Collected data entries
=====

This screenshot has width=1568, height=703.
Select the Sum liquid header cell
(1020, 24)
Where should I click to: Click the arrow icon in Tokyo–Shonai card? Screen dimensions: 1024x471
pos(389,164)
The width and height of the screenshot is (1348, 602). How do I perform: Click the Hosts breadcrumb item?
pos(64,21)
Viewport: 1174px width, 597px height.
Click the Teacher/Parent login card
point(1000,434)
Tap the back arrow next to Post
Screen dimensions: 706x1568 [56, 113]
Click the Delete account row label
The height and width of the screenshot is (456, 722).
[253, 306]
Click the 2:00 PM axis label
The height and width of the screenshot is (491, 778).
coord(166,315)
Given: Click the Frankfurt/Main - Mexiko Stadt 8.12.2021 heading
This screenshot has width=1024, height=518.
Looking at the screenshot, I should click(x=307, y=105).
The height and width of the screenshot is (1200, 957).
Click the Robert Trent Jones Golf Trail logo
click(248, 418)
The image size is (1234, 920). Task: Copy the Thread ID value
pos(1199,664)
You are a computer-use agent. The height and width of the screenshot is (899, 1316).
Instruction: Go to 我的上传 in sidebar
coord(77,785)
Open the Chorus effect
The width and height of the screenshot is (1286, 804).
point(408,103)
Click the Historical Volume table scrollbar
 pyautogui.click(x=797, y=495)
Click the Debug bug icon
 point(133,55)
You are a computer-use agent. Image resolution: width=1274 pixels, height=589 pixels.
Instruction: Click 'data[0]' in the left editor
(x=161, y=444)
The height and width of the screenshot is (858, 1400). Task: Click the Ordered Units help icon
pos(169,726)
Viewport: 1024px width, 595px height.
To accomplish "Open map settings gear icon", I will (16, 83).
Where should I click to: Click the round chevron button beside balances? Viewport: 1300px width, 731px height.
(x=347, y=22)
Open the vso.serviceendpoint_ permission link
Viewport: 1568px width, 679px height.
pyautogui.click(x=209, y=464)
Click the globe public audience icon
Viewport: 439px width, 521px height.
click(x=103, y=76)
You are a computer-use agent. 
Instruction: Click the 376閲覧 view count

=====

Task prompt: Without dropping a single line, output the records above exactly.

Solution for this exercise:
This screenshot has width=1568, height=703.
Select the Sum liquid header cell
(1020, 24)
Where should I click to: Click the arrow icon in Tokyo–Shonai card? Screen dimensions: 1024x471
pos(389,164)
The width and height of the screenshot is (1348, 602). How do I perform: Click the Hosts breadcrumb item?
pos(64,21)
Viewport: 1174px width, 597px height.
Click the Teacher/Parent login card
point(1000,434)
Tap the back arrow next to Post
Screen dimensions: 706x1568 [56, 113]
Click the Delete account row label
The height and width of the screenshot is (456, 722).
[253, 306]
Click the 2:00 PM axis label
The height and width of the screenshot is (491, 778).
coord(166,315)
Given: Click the Frankfurt/Main - Mexiko Stadt 8.12.2021 heading
This screenshot has width=1024, height=518.
Looking at the screenshot, I should click(x=307, y=105).
The height and width of the screenshot is (1200, 957).
Click the Robert Trent Jones Golf Trail logo
click(248, 418)
The image size is (1234, 920). Task: Copy the Thread ID value
pos(1199,664)
You are a computer-use agent. The height and width of the screenshot is (899, 1316).
Instruction: Go to 我的上传 in sidebar
coord(77,785)
Open the Chorus effect
The width and height of the screenshot is (1286, 804).
point(408,103)
Click the Historical Volume table scrollbar
 pyautogui.click(x=797, y=495)
Click the Debug bug icon
 point(133,55)
You are a computer-use agent. Image resolution: width=1274 pixels, height=589 pixels.
Instruction: Click 'data[0]' in the left editor
(x=161, y=444)
The height and width of the screenshot is (858, 1400). Task: Click the Ordered Units help icon
pos(169,726)
Viewport: 1024px width, 595px height.
To accomplish "Open map settings gear icon", I will (16, 83).
Where should I click to: Click the round chevron button beside balances? Viewport: 1300px width, 731px height.
(x=347, y=22)
Open the vso.serviceendpoint_ permission link
Viewport: 1568px width, 679px height.
pyautogui.click(x=209, y=464)
Click the globe public audience icon
Viewport: 439px width, 521px height.
click(x=103, y=76)
You are a computer-use agent. 
Instruction: Click the 376閲覧 view count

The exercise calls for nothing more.